> ## Documentation Index
> Fetch the complete documentation index at: https://docs.coreweave.com/llms.txt
> Use this file to discover all available pages before exploring further.

# GH200

> Specifications, pricing, and availability for the GH200 GPU instance

Powered by a single NVIDIA GH200 Grace Hopper Superchip, this instance offers a unique architecture that combines a 72-core Grace CPU with a Hopper GPU. Its defining feature is the 576 GB unified memory pool (96 GB HBM3e + 480 GB LPDDR5X) connected via the high-speed NVLink-C2C interconnect.

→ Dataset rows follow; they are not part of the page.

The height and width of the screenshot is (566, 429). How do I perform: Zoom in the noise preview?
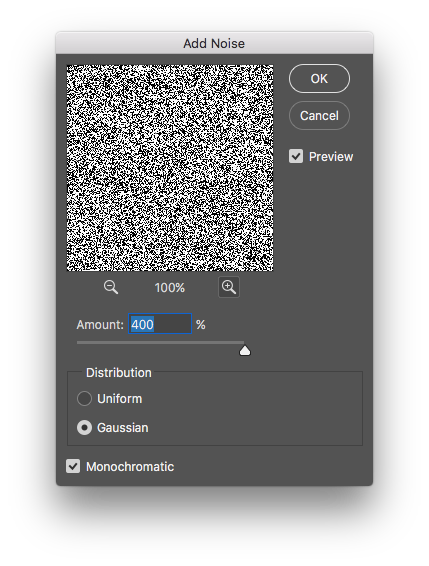pos(229,287)
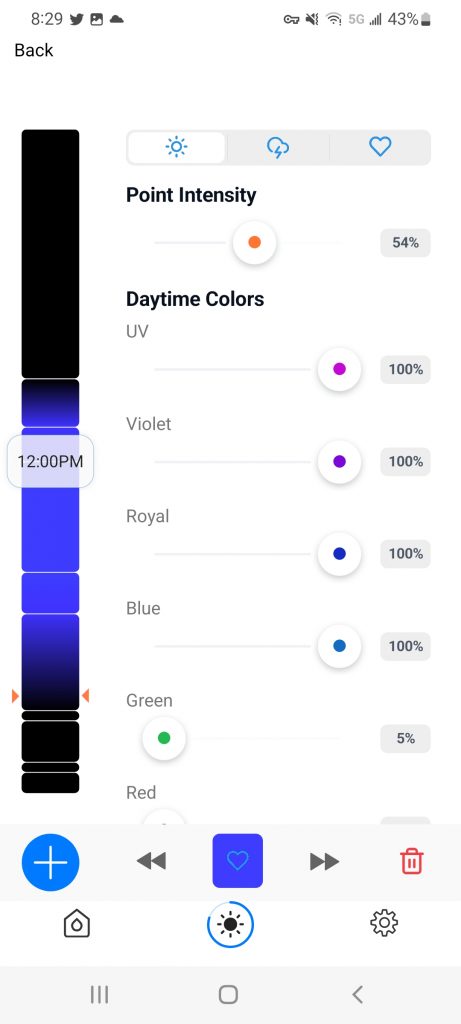This screenshot has width=461, height=1024.
Task: Click the UV magenta slider knob
Action: (x=340, y=370)
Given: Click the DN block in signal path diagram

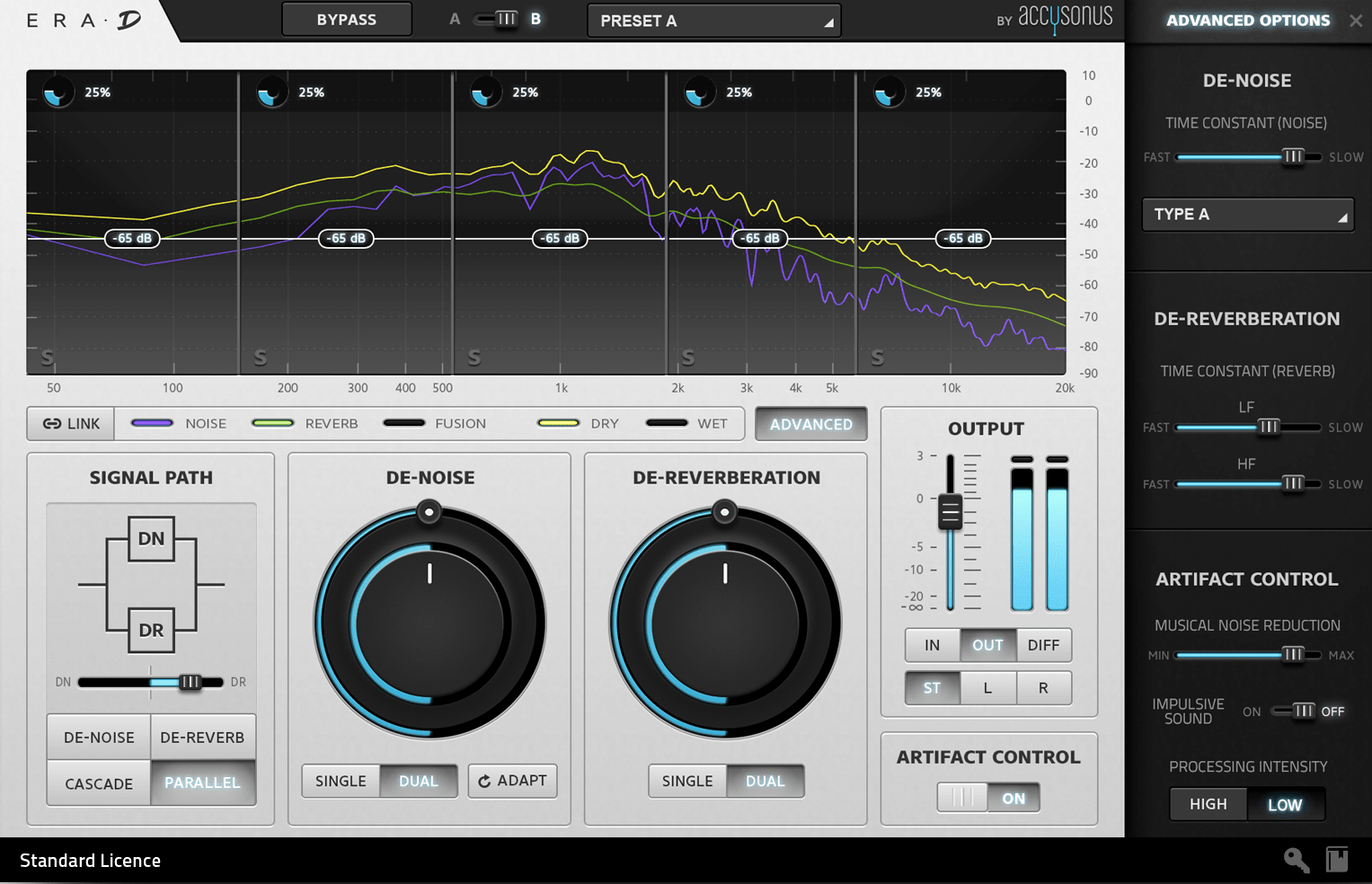Looking at the screenshot, I should [151, 539].
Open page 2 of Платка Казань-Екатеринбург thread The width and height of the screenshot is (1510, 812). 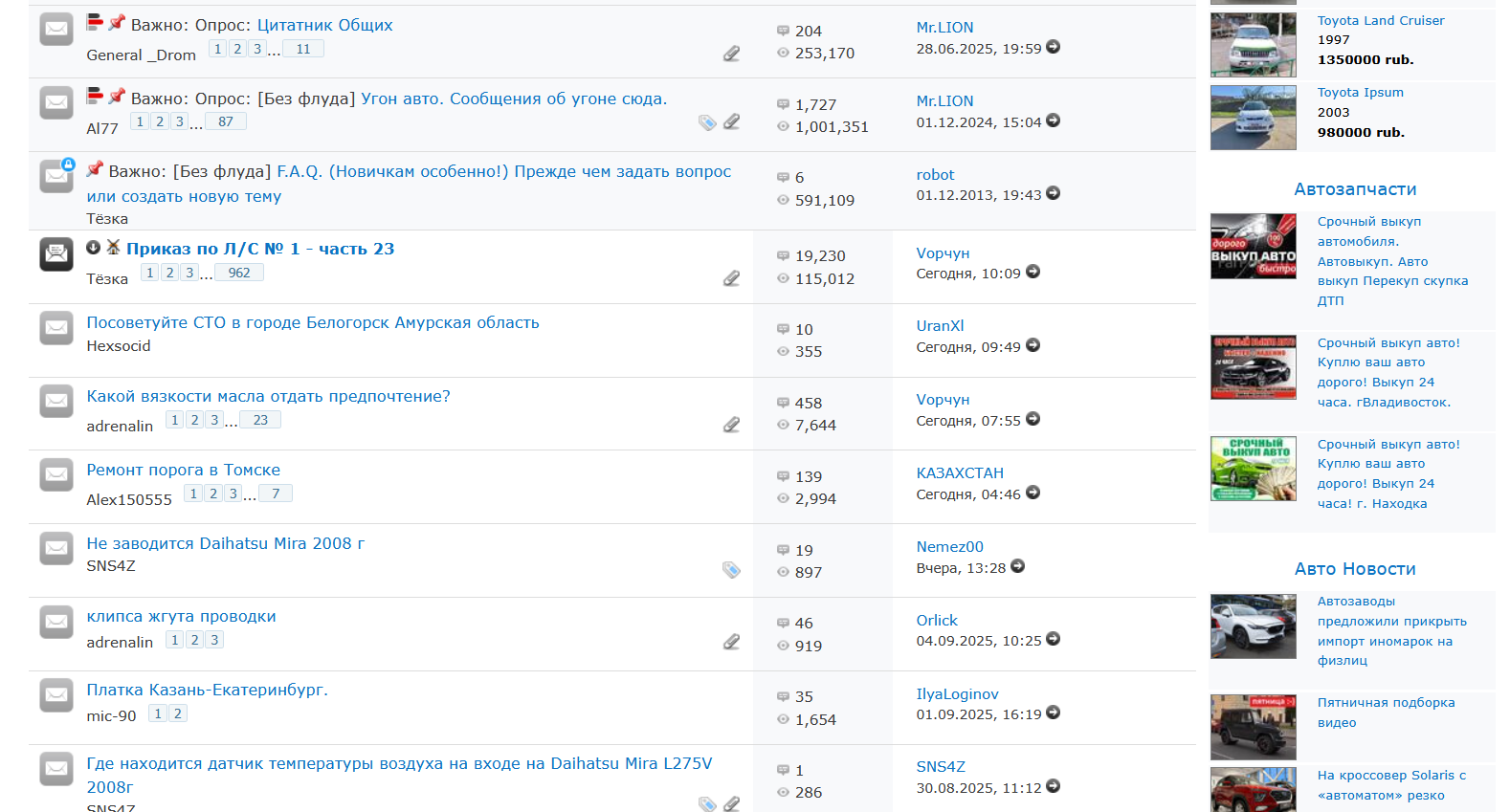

This design eliminates traditional PCIe bottlenecks and allows the GPU to access a massive memory space, making it unparalleled for running extremely large models on a single machine.

## Specifications

| Feature                   | Detail                                                                                                     |
| :------------------------ | :--------------------------------------------------------------------------------------------------------- |
| **Category**              | Professional AI & Graphics                                                                                 |
| **Instance ID**           | `gd-1xgh200`                                                                                               |
| **GPU**                   | 1x NVIDIA GH200 Grace Hopper                                                                               |
| **GPU RAM**               | 96 GB                                                                                                      |
| **GPU Connectivity**      | PCIe                                                                                                       |
| **CPU Model**             | NVIDIA Grace Arm v9 (3.10 GHz)                                                                             |
| **vCPUs**                 | 72                                                                                                         |
| **RAM**                   | 480 GB                                                                                                     |
| **Local Storage**         | 7.68 TB                                                                                                    |
| **Network Speed**         | Dual-port 100GbE                                                                                           |
| **Default GPU driver**    | `595`                                                                                                      |
| **Compatible GPU driver** | `580`, `595`                                                                                               |
| **Availability**          | [**RNO2A**](/platform/regions/us-west#rno2a)<br />[**US-EAST-04A**](/platform/regions/us-east#us-east-04a) |

## Primary use cases

Low-latency inference for models that are too large to fit in the memory of a standard GPU, large-scale graph analytics, and memory-intensive data science.

## Recommended models

Inference on heavily quantized versions of modern state-of-the-art models (500B - 1T parameters) like Kimi K2.6, GLM 5.1, as well as moderately quantized versions of other large models such as DeepSeek V4 Flash and MiniMax-M2.7 in the 100B-500B parameter range.